It is time the world knew the truth about me. I have been called by many names: skoomcoom, ts’emekwes, stiyaha, Yeti, Sasquatch, and to my great annoyance, Bigfoot. The obvious thing to assume is that a large creature, such as myself, will need properly sized feet to stably balance my body weight. But I digress.
My name is Melem, given to me by my parents, and I am coming close to the end of my time on this planet. As learned as such a being can be, I have decided to donate my body to your science so that you may understand me, more than perhaps I myself do. But before I do, it is important to tell you a brief history of my life. Viewing a life from all angles is key to actually understanding it.
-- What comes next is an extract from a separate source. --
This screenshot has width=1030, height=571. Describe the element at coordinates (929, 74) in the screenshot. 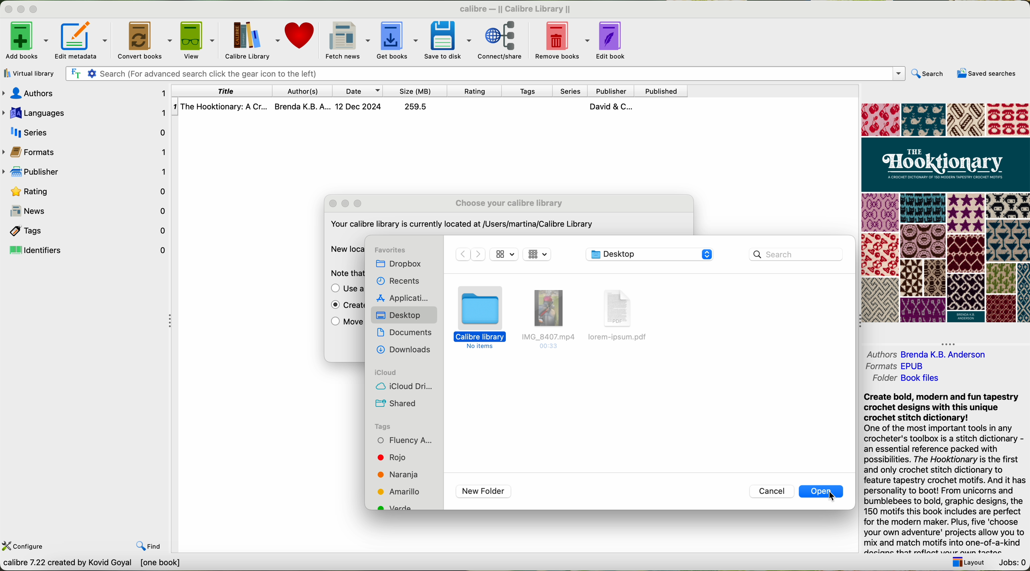

I see `search` at that location.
The beginning of my account starts with my parents. Mother and Father are the only names I knew them by. They had met late in life on the northwest border of Canada, near the Yukon River. Dreaming of warmer weather to raise their offspring, they migrated south to Washington. The state, that is. The reason my parents met so late in their lives is simply because, as far as either of them knew, they were the last of our species. Being extremely close to the human species, where genetics are concerned, our kind also has trouble procreating the older we become. After many attempts, I was born to my adoring parents near their end. Both Mother and Father taught me as much as they could about life, and the world around us. How to find shelter and keep it hidden. How to feed one’s self in different terrains and climates. And, most importantly was how to stay invisible to the world of humans.
We Gorilla-men, closer to Neanderthals than gorillas…well, hairy like gorillas with a mind closer to that of a human being. I’m babbling again.
We Gorilla-men live long lives, similar to some modern humans. Possibly even a bit longer, but not quite as long as a tortoise. Upon examining my body, you may learn more about why that is. Could be the way we are built, or our all natural diet, I am not entirely certain. Obviously we don’t have calendars. I base these assumptions on the stories my mother and father told me, as well as my experience on this earth. The change in man seen from afar is the best way for my kind to judge time. A building known as “Smith’s Tower” opened the year my father passed. My mother held on for as long as she could, but slipped away soon after.
If the short amount of time without my father was hard to bear, it was nothing compared to being completely alone. How does one even begin to describe the devastating, crushing emotions of being the last of something, anything, along with the loss of both parents? Stomach wrenching sobs mixed with high pitched howls echoed through the woods for months on end. I remained, and still remain, in the shelter my parents built. Every call, every swish, every hoot in the night spooked me for months after their passings. (No, I am not nocturnal. I am just really good at evading humans.) Hunting and foraging were the toughest parts to get used to. Countless times I had trailed behind my parents while gathering leaves or catching fish, the only animal we eat. Never had I done these things on my own.